What to work on :: Count the lines in the data below that contain the string "height". Reply with that number alone.

Input for this task ::
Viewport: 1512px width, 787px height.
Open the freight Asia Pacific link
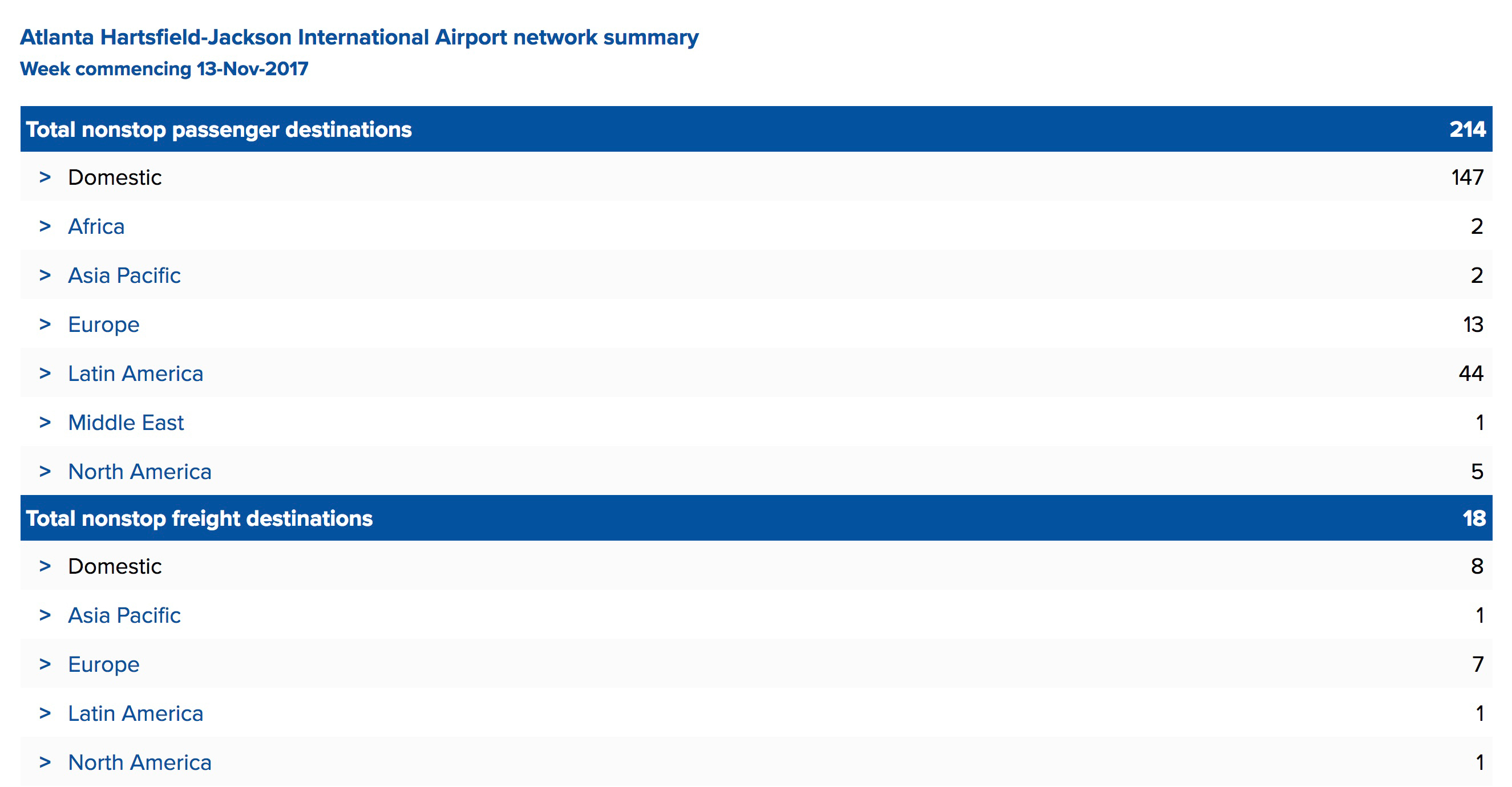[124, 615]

==

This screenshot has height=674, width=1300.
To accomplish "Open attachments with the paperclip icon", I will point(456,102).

==

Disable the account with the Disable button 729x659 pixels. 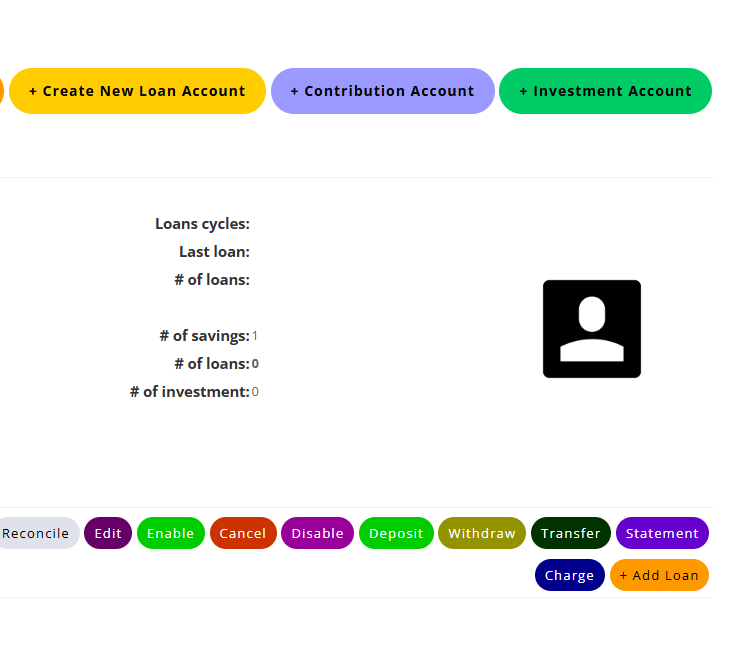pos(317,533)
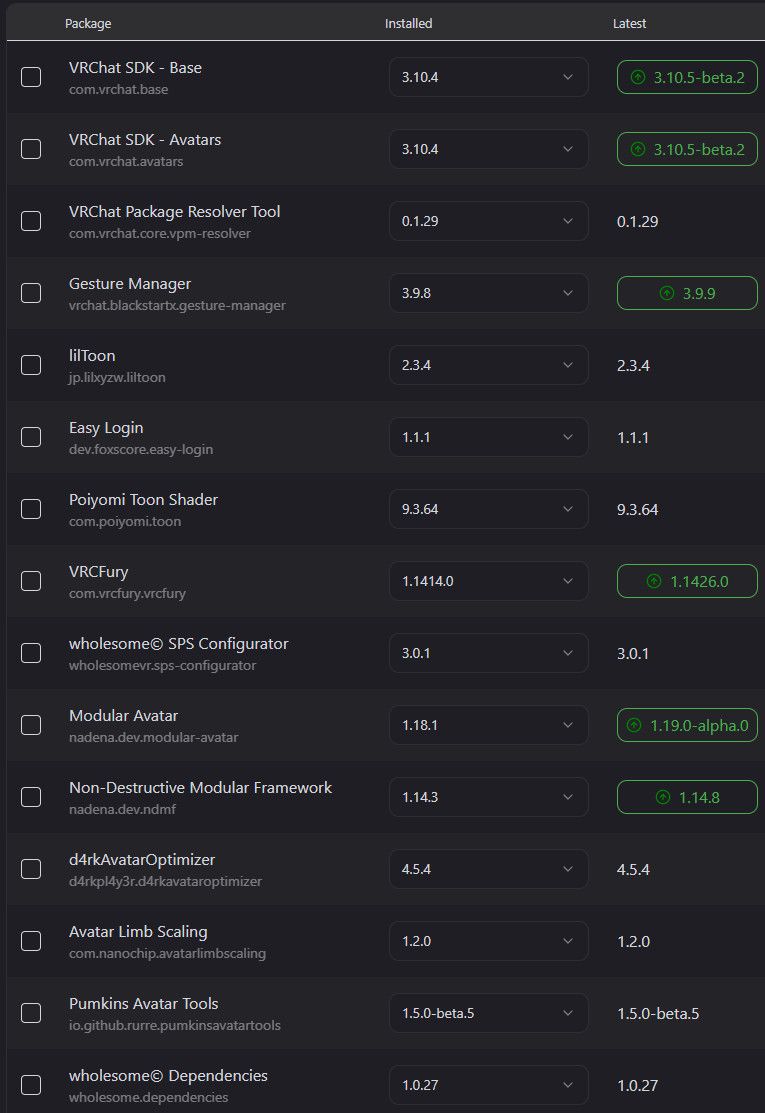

Response below :: 2